■ **Source material**:
Content starts
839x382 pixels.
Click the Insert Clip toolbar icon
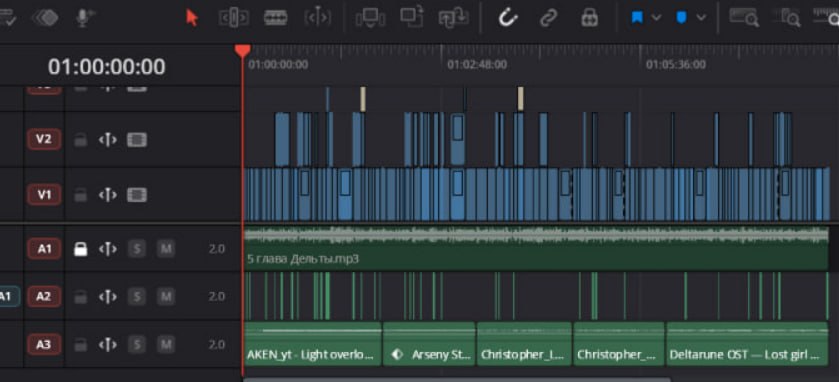point(370,18)
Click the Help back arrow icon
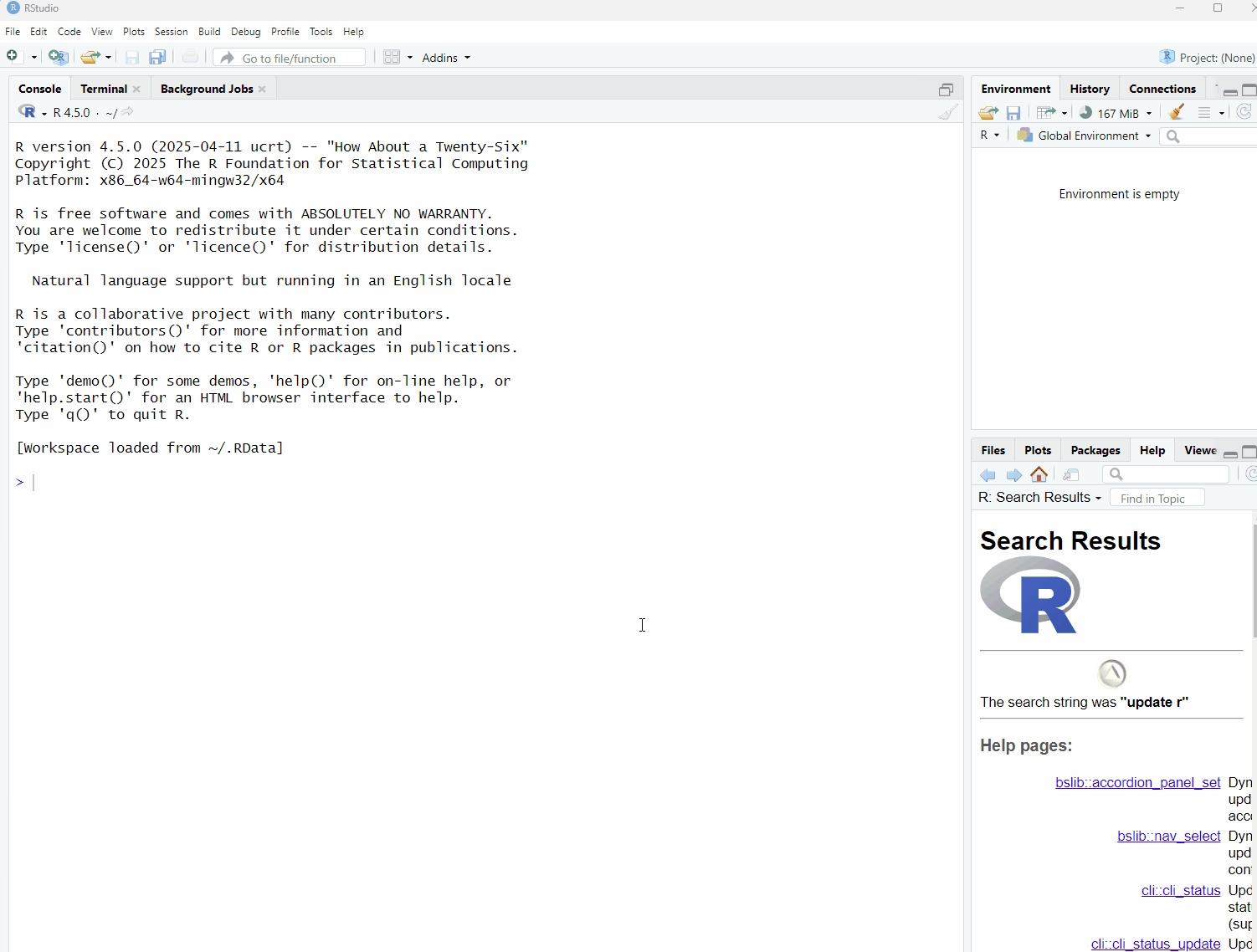 pyautogui.click(x=988, y=474)
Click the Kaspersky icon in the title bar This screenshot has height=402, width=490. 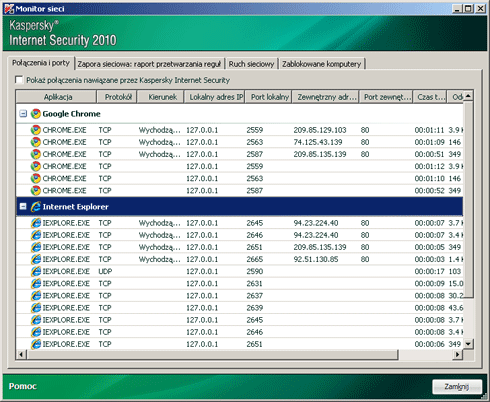click(x=9, y=9)

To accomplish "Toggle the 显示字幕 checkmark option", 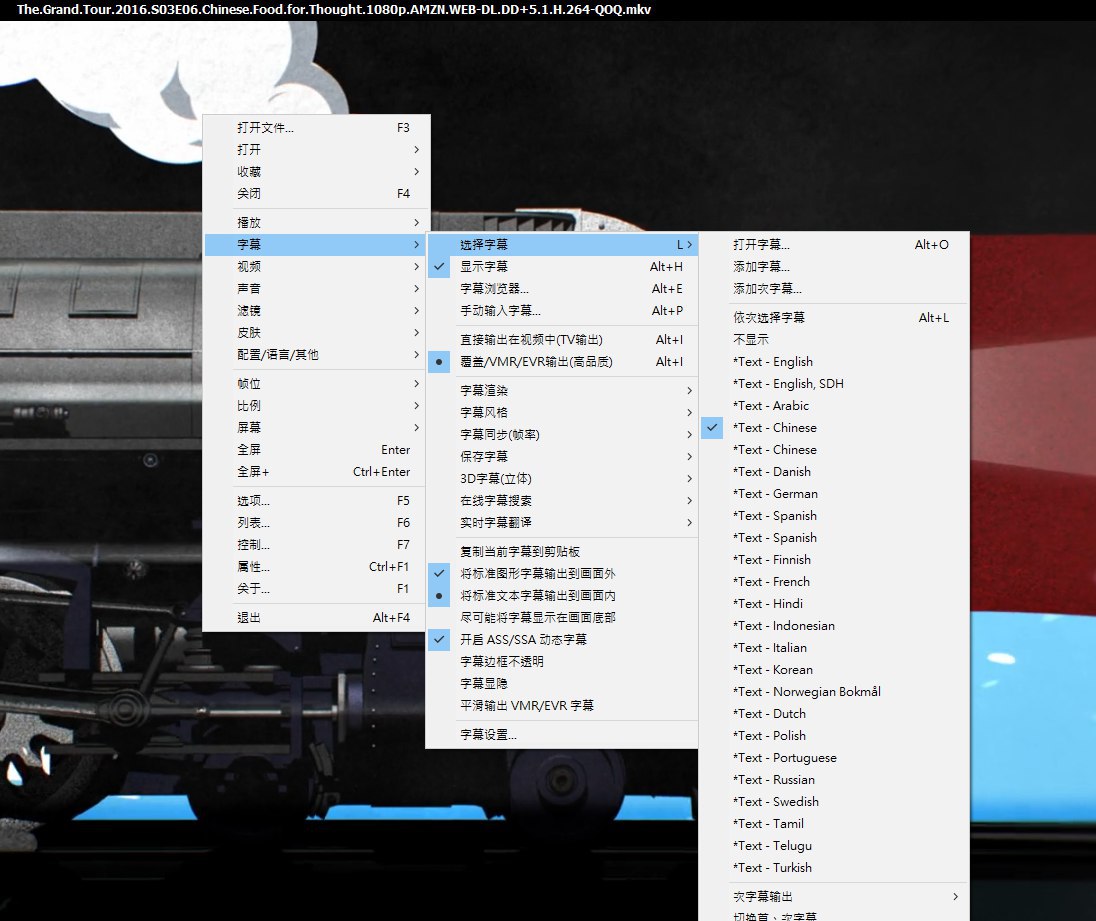I will (484, 267).
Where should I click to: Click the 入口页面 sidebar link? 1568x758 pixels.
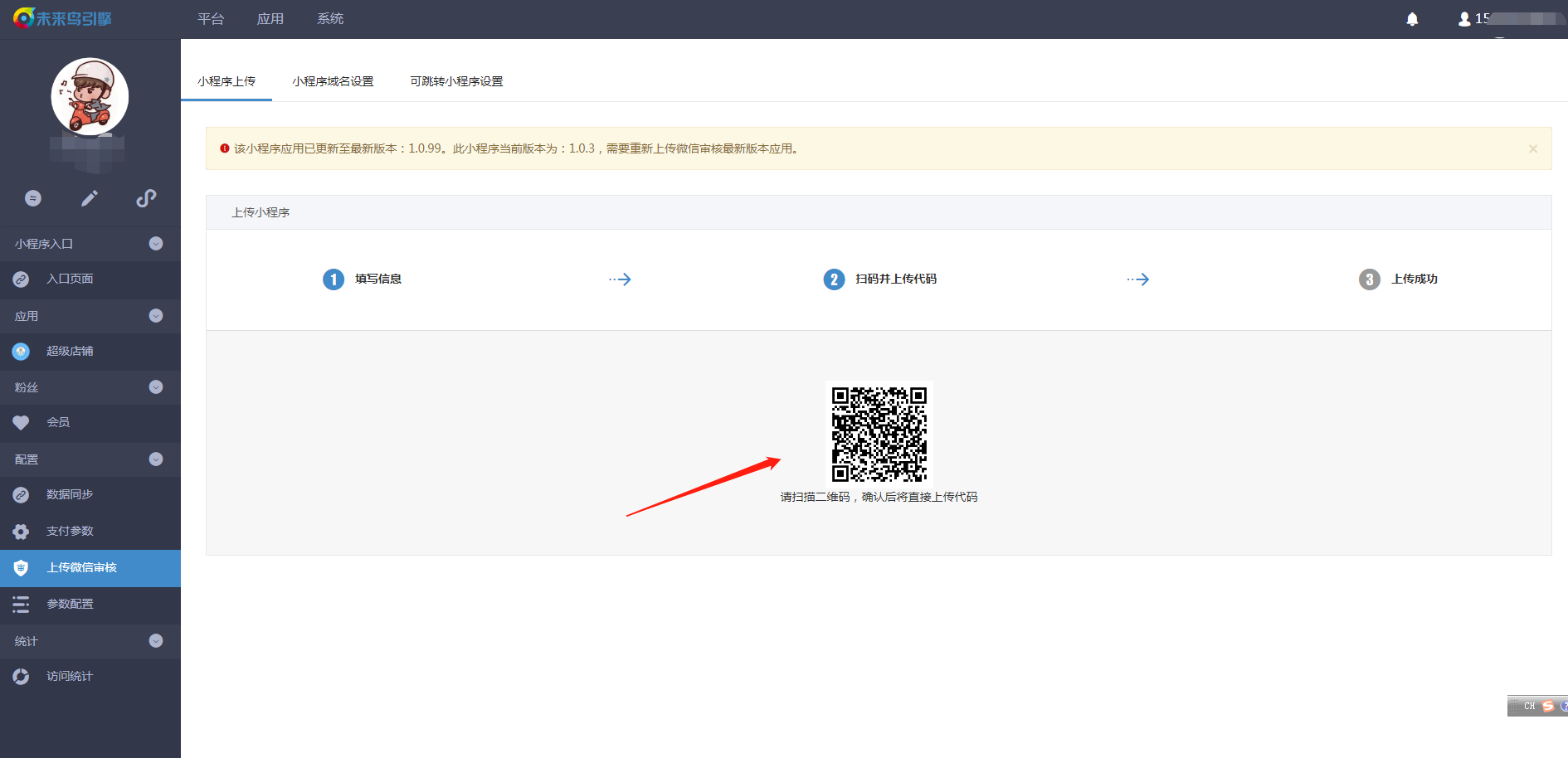[x=70, y=279]
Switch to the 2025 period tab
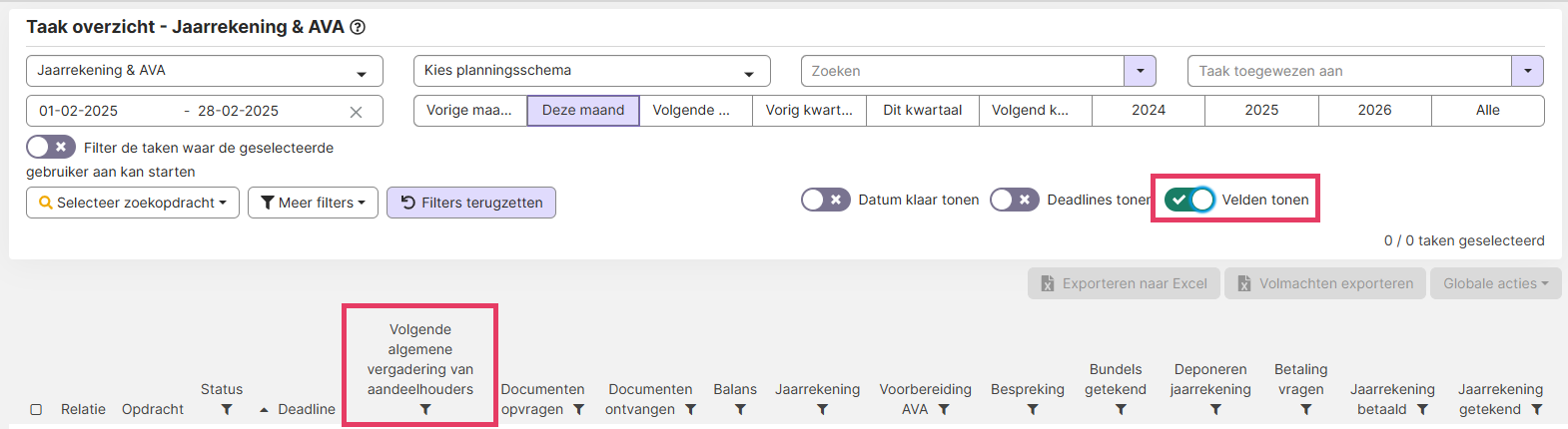 point(1261,110)
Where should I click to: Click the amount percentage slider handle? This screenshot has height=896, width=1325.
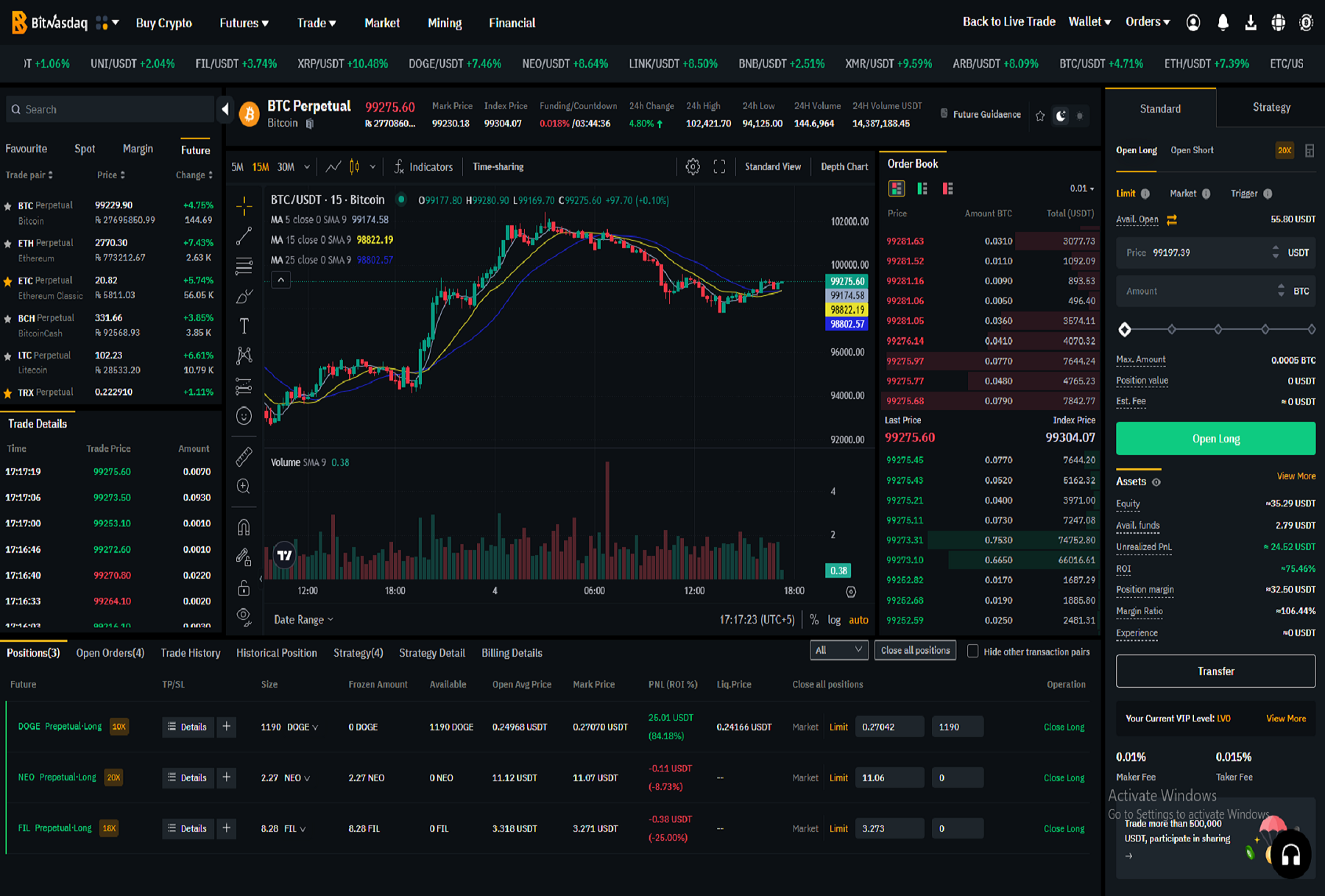coord(1125,329)
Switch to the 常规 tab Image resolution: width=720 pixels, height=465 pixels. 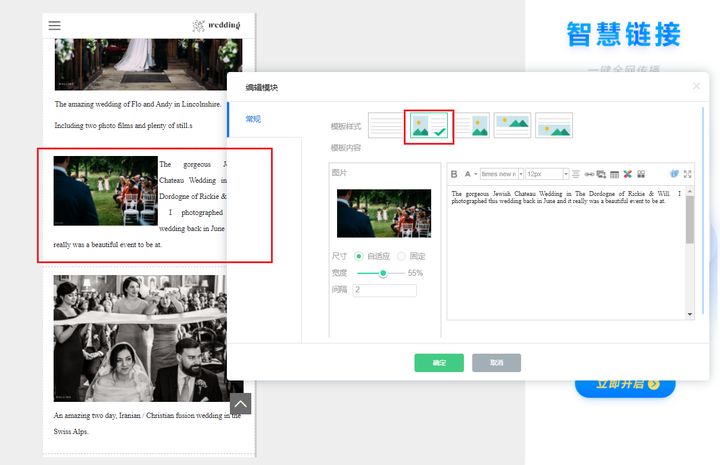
Content ends
■ **Your goal**:
From the line with "Switch to the 2025 period tab" through the end of the listing, write out every line exactly, leaving out the pictures.

■ **Reply**:
Switch to the 2025 period tab
 point(1261,110)
Where should I click to: Click the amount percentage slider handle? This screenshot has height=896, width=1325.
coord(1125,329)
Switch to the 常规 tab Image resolution: width=720 pixels, height=465 pixels. 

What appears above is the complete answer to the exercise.